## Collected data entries
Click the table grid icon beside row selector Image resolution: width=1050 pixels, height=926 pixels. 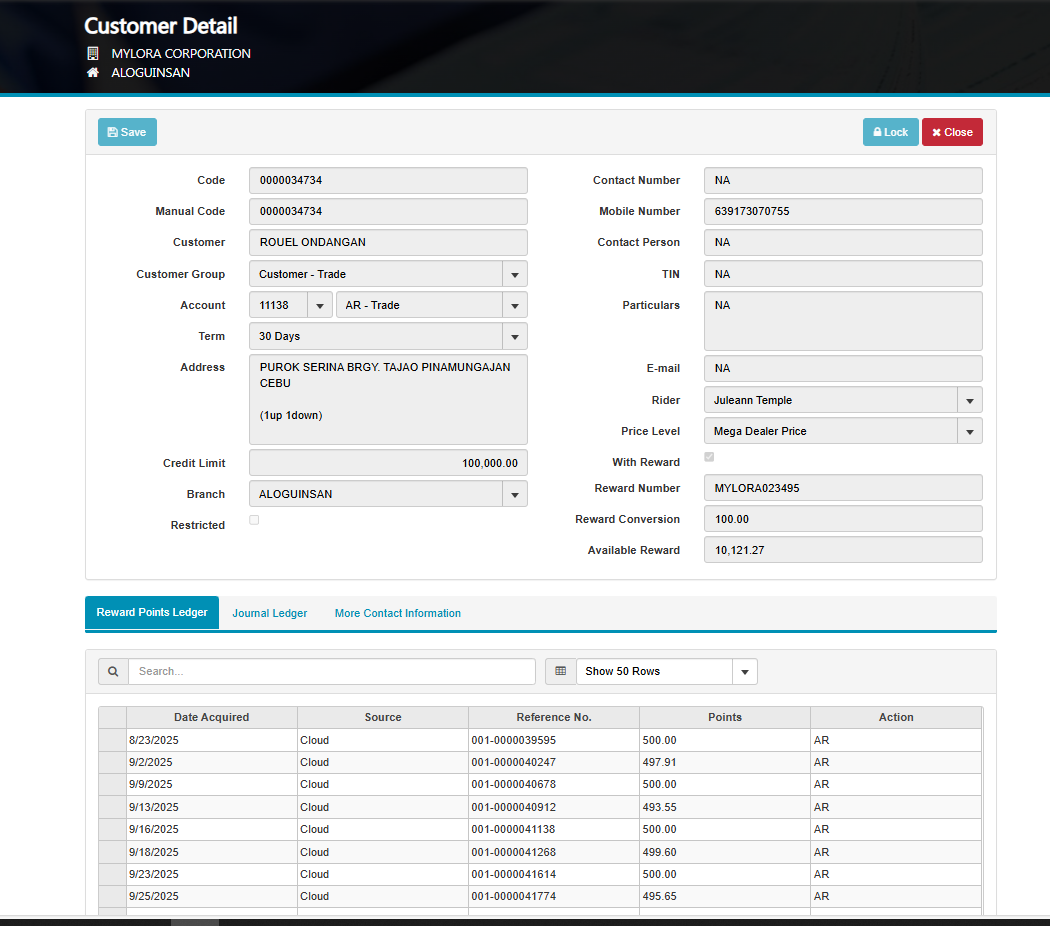click(x=560, y=672)
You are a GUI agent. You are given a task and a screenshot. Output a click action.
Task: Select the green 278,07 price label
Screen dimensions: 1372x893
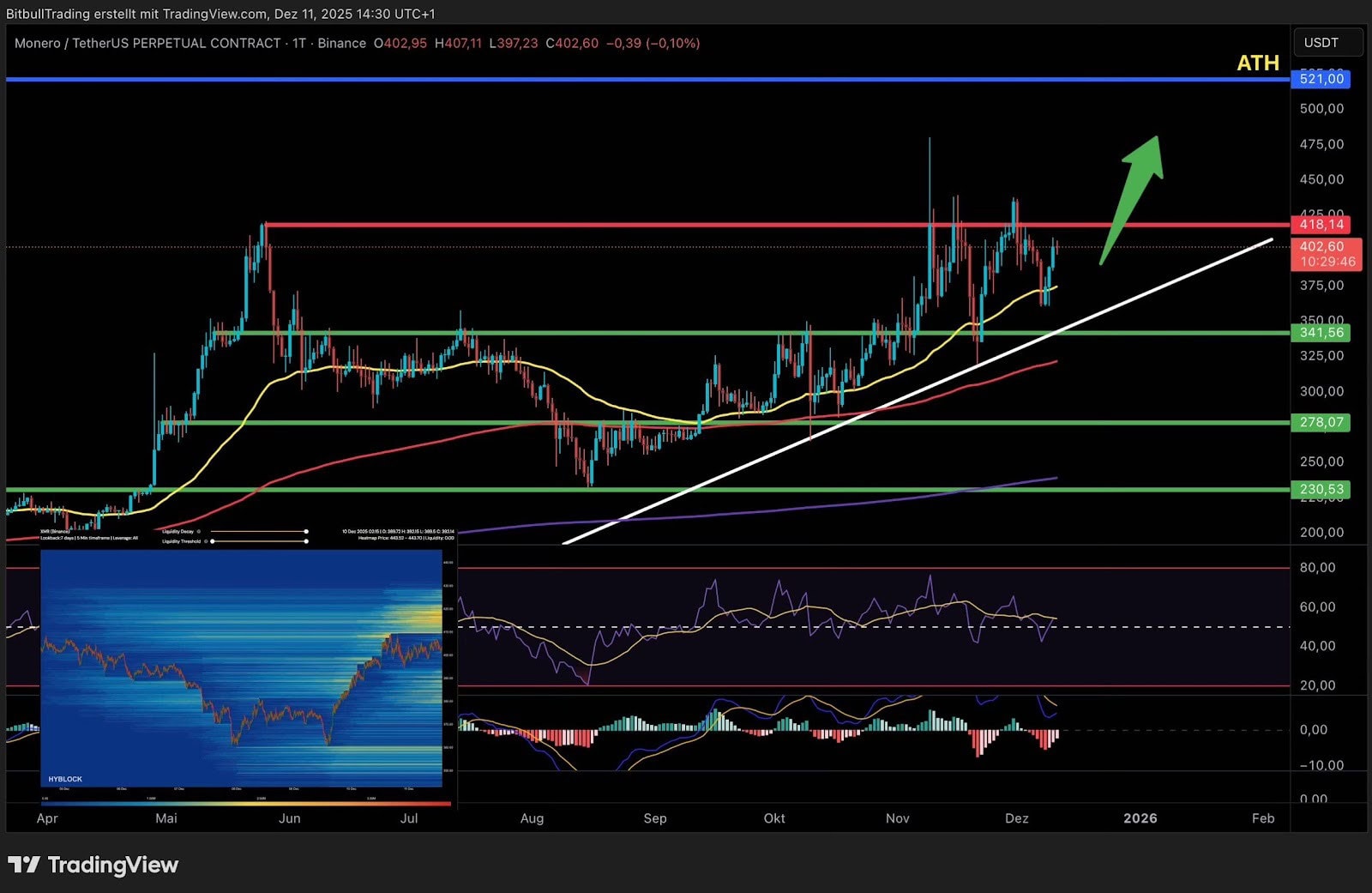(x=1321, y=422)
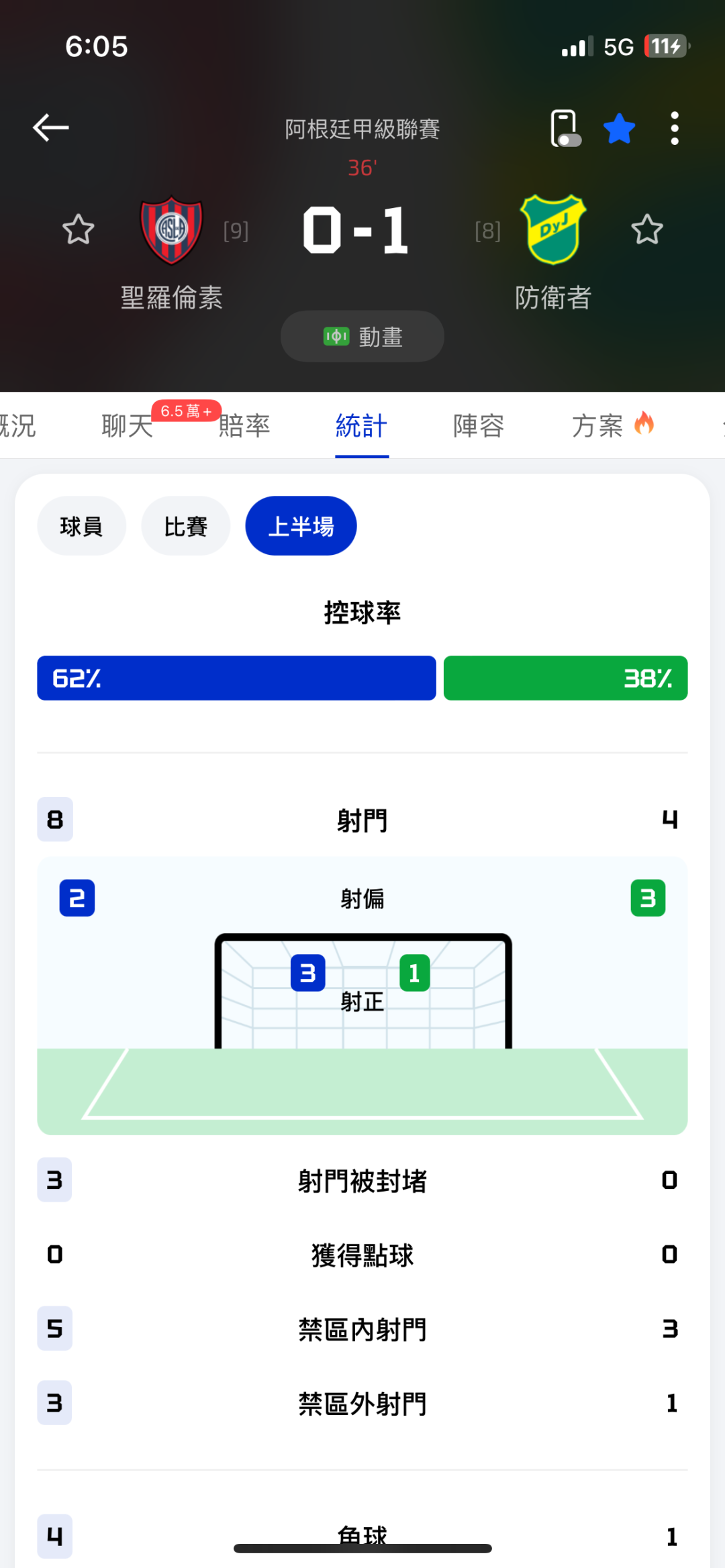Image resolution: width=725 pixels, height=1568 pixels.
Task: Switch to the 陣容 tab
Action: (x=479, y=425)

## Problem to solve
Reproduce only the lines from the line with "You are a GUI" to the end of the entries. Keep both ends, copy them exactly, and omit every picture.

## Written solution
You are a GUI agent. You are given a task and a screenshot. Output a click action.
Task: Select the green 278,07 price label
Screen dimensions: 1372x893
(x=1321, y=422)
Image resolution: width=725 pixels, height=1568 pixels.
Task: Switch to the 陣容 tab
Action: (x=479, y=425)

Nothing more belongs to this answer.